Primary Muscles Worked

  • Rectus Abdominis

Secondary Muscles Worked

  • External Obliques

  • Internal Obliques

  • Transverse Abdominis

  • Hip Flexors (Minimal Involvement)

  • Serratus Anterior (Stabilization)

How to Perform Correctly

Setup

  1. Lie flat on your back on an exercise mat.

  2. Bend your knees and place your feet flat on the floor approximately hip-width apart.

  3. Place your hands lightly behind your head or crossed over your chest.

  4. Engage your core and gently press your lower back into the floor.

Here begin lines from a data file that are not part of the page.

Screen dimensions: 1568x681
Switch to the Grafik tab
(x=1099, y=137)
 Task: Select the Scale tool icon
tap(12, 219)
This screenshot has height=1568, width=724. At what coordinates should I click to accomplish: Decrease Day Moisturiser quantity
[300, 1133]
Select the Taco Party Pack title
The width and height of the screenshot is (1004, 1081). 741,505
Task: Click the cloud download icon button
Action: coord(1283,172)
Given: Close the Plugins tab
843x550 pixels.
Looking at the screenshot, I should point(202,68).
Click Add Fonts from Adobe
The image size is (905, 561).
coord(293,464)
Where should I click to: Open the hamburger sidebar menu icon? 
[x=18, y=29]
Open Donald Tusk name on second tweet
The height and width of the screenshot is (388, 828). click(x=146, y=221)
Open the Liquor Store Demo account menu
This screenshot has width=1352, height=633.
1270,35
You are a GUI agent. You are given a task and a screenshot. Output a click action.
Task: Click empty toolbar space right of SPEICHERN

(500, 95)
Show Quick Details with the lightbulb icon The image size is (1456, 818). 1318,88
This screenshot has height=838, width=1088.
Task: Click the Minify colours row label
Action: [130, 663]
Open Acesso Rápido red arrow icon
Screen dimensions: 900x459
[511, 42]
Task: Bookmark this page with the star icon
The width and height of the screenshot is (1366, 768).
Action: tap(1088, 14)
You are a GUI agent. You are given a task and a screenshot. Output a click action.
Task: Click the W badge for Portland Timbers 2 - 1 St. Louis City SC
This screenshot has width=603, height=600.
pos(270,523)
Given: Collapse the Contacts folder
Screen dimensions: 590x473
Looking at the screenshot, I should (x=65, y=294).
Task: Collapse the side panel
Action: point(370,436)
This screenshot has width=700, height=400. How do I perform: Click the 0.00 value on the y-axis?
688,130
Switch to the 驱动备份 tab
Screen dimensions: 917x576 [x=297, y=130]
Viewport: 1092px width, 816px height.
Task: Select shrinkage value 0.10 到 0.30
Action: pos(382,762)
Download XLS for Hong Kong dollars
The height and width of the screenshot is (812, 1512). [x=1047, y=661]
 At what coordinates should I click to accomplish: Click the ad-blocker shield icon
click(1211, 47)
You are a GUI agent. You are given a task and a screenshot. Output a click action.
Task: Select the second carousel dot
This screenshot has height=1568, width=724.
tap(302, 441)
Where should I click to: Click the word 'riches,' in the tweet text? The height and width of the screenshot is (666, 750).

  5. Keep your head and neck in a neutral position.

Movement

  1. Contract your abdominal muscles to lift your head, shoulders, and upper back off the floor.

  2. Focus on curling your ribcage toward your pelvis rather than simply lifting your head.

  3. Raise only until your shoulder blades clear the floor.

  4. Pause briefly at the top while squeezing your abdominals.

  5. Slowly lower yourself back to the starting position under control.

  6. Maintain tension in your core throughout the exercise.

  7. Repeat for the desired number of repetitions.

Common Mistakes to Avoid

Pulling on the Neck

  • Use your abdominal muscles to lift your torso rather than pulling your head forward with your hands.

Using Momentum

  • Perform slow, controlled repetitions instead of jerking the body upward.

Lifting Too High

  • Turning the movement into a sit-up increases hip flexor involvement and reduces abdominal isolation.

Holding the Breath

  • Maintain steady breathing throughout the exercise.

Allowing the Lower Back to Arch

  • Keep your lower back gently pressed into the floor.

Rushing the Repetitions

  • Focus on quality contractions rather than speed.

Looking at the Ceiling

  • Keep your chin slightly tucked and neck neutral throughout the movement.